Task statement: Please copy each line below that contains the word "Open".

Data to examine:
━━━━━━
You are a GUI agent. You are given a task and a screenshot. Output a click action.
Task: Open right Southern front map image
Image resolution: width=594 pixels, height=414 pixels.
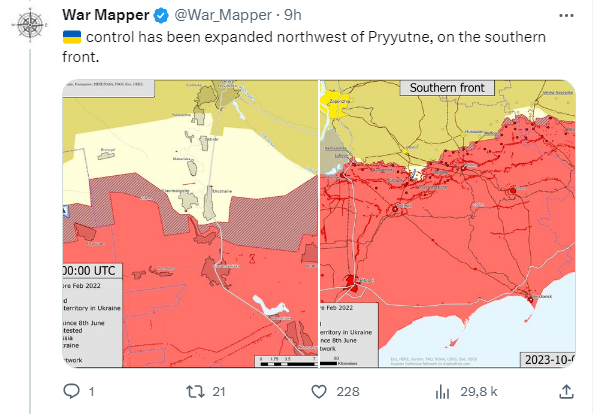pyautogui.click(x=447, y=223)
━━━━━━
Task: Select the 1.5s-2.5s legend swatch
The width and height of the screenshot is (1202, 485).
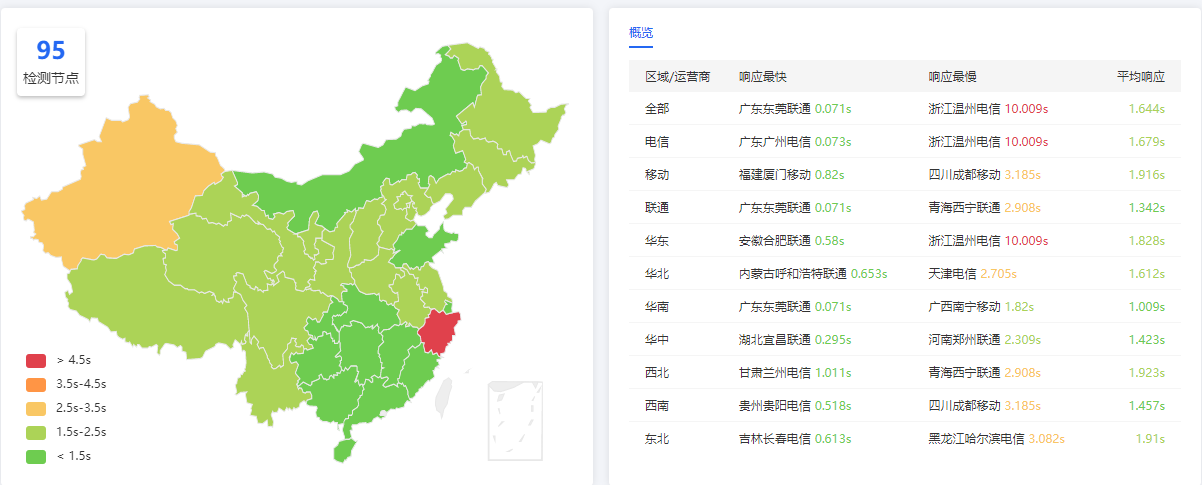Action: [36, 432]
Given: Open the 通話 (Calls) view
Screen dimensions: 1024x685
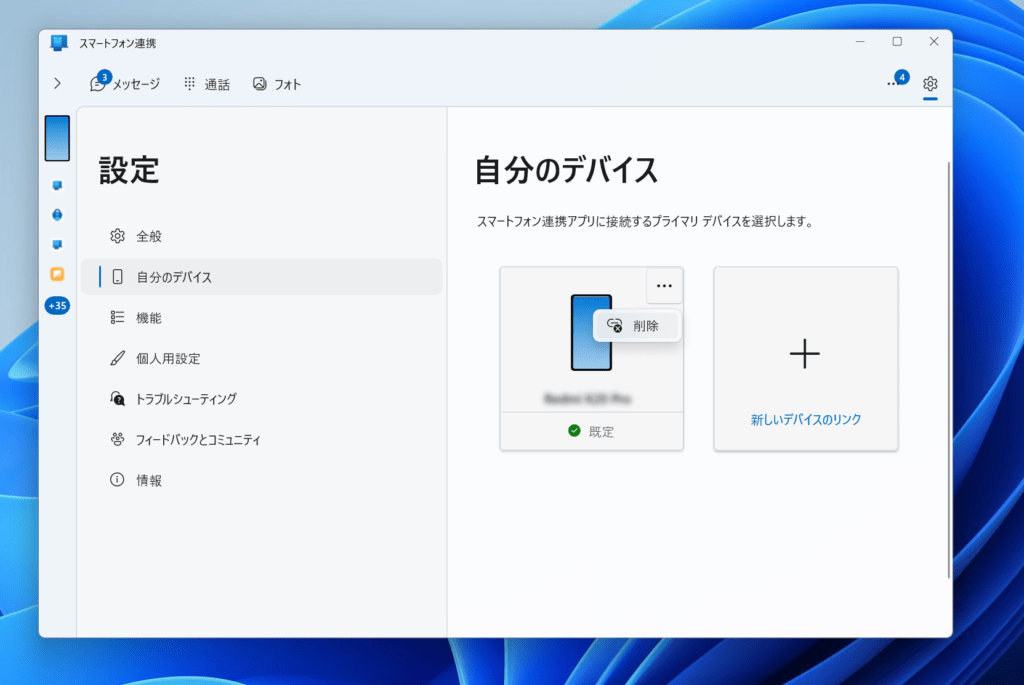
━━━━━━
Written answer:
Task: Open right Southern front map image
Given: Open the 通話 (Calls) view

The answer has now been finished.